Hydrocracking of atmospheric residue feedstock in hydrotreating processes

Hydrotreating reactions are normally accompanied by hydrocracking reactions that upgrade the residue and yield naphthas, distillates, and gas oil fractions. An experimental study has been conducted to investigate the effect of operating conditions and catalyst type on hydrocracking of atmospheric residue (AR) feedstock during the hydrodesulfurization process. Experimental data were obtained using a micro-reactor pilot plant. AR feedstock and the catalyst are the same types used in atmospheric residue desulfurization (ARD) processes in local refineries. Three types of hydrotreating catalysts were tested at three different temperatures (T = 370, 390, 410 degrees C) and three liquid hourly space velocities (LHSV = 0.5, 1, and 2 hr(-1)). Experimental results demonstrated that the upgrading of residue fractions is achieved through both catalytic and thermal conversions.
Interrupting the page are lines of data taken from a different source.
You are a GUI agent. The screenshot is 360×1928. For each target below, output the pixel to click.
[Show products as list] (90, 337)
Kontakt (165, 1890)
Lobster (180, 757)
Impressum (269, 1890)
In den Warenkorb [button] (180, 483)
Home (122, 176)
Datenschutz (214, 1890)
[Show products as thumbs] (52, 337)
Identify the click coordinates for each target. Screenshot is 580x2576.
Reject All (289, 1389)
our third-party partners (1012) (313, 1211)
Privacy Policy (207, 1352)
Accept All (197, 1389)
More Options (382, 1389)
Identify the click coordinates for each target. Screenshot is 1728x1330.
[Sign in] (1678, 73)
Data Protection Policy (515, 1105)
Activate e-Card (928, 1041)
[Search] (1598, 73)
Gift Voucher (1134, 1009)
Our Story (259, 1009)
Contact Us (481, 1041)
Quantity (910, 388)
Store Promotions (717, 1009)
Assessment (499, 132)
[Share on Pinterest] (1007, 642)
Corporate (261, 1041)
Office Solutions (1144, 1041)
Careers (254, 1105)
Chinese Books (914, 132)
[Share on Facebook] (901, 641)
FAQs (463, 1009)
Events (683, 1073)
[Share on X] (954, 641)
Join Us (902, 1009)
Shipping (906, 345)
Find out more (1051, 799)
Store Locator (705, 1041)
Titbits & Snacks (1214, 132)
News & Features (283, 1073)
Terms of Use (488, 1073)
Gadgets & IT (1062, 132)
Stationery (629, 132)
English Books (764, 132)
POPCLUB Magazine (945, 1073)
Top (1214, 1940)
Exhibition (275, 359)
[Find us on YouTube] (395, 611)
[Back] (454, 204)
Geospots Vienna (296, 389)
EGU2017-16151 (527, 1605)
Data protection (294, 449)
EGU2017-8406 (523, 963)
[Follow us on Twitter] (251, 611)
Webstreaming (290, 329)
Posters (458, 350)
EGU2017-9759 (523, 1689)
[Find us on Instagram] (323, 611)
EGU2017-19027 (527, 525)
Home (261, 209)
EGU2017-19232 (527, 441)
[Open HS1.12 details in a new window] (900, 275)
A discrete lumping approach has been used in developing a number of the kinetic models, for 4, 5 and 10 lumps, and assuming 1(st) and 2(nd) order reaction schemes. Such models provided a perfect fit to the experimental data, and accurately predicted the product yields of the proposed lumps. However, lumping models are only accurate for the product lumps for which they have been developed. The results proved also that ARD hydrocracking is sufficiently represented by 1(st) order kinetics.